───── Auszug

Da eben von Jack Lemmon die Rede war, stelle ich jetzt einen Film vor, in dem er einmal eine ausgesprochen ernste Rolle gespielt hat: „Vermißt“ von 1982. Unter dem Aspekt des Klassikers hätte ich vielleicht eher „Z“ vom selben Regisseur, Constantin Costa-Gavras, auswählen sollen. Aber ich habe diesen Film gesehen, als ich für seine Botschaft wie auch seine Machart sehr empfänglich war („Z“ erst einige Jahre später). Er hat auch ein paar unbestreitbare Vorzüge.

Es ist eine dokumentarisch angelegte Geschichte aus der Zeit (1973/74), als die linke Regierung Chiles von dem Diktator Augusto Pinochet gestürzt wurde. John Shea spielt einen jungen Amerikaner mit sozialistischen Idealen, der in Santiago mit Freunden eine Kommune gegründet hat. Er bekommt den Umsturz hautnah mit, als er mit einer Besucherin durch das Land reist. Ein US-Colonel hilft ihnen, trotz des verhängten Kriegsrechts wohlbehalten nach Santiago zurückzukehren. Shea fragt sich allerdings, was der Militär in dieser Situation überhaupt in Chile zu suchen hat. Er macht sich Notizen, auch wenn seine Bekannte ihm rät, das lieber bleiben zu lassen.

──────────
───── Angezeigte Informationen

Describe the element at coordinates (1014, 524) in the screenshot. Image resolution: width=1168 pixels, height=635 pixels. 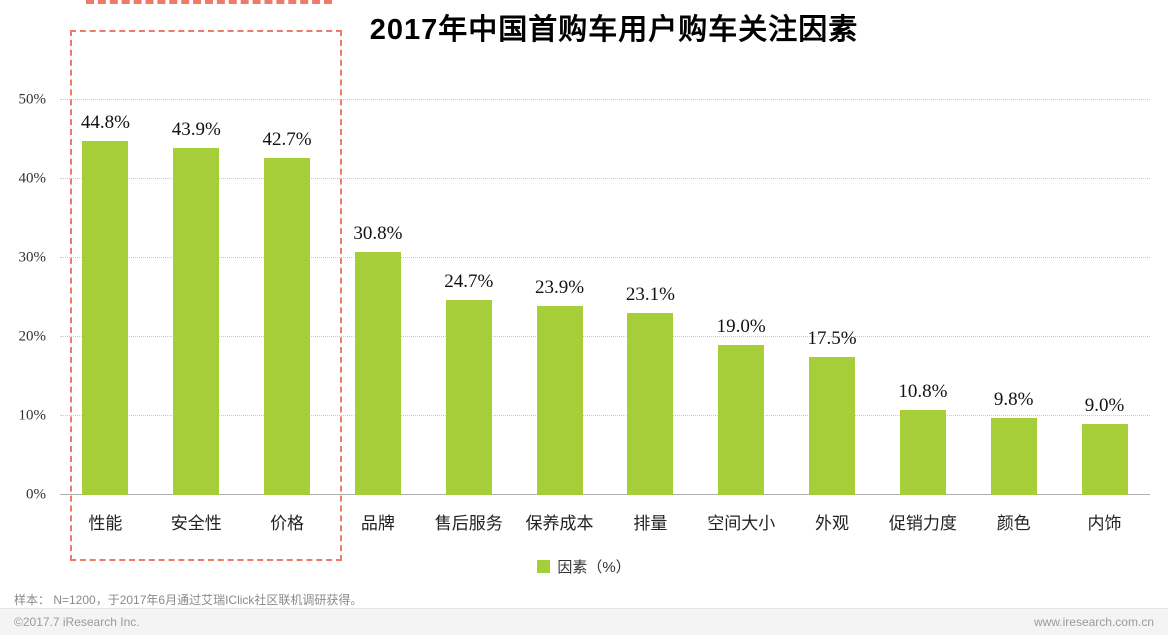
I see `category-label: 颜色` at that location.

──────────

#### Ihre Aufgabe:
Bitte schreiben Sie den Auszug über den Film „Vermißt“ vollständig und wortgetreu ab.

#### Ergebnis der Übung:
Da eben von Jack Lemmon die Rede war, stelle ich jetzt einen Film vor, in dem er einmal eine ausgesprochen ernste Rolle gespielt hat: „Vermißt“ von 1982. Unter dem Aspekt des Klassikers hätte ich vielleicht eher „Z“ vom selben Regisseur, Constantin Costa-Gavras, auswählen sollen. Aber ich habe diesen Film gesehen, als ich für seine Botschaft wie auch seine Machart sehr empfänglich war („Z“ erst einige Jahre später). Er hat auch ein paar unbestreitbare Vorzüge.

Es ist eine dokumentarisch angelegte Geschichte aus der Zeit (1973/74), als die linke Regierung Chiles von dem Diktator Augusto Pinochet gestürzt wurde. John Shea spielt einen jungen Amerikaner mit sozialistischen Idealen, der in Santiago mit Freunden eine Kommune gegründet hat. Er bekommt den Umsturz hautnah mit, als er mit einer Besucherin durch das Land reist. Ein US-Colonel hilft ihnen, trotz des verhängten Kriegsrechts wohlbehalten nach Santiago zurückzukehren. Shea fragt sich allerdings, was der Militär in dieser Situation überhaupt in Chile zu suchen hat. Er macht sich Notizen, auch wenn seine Bekannte ihm rät, das lieber bleiben zu lassen.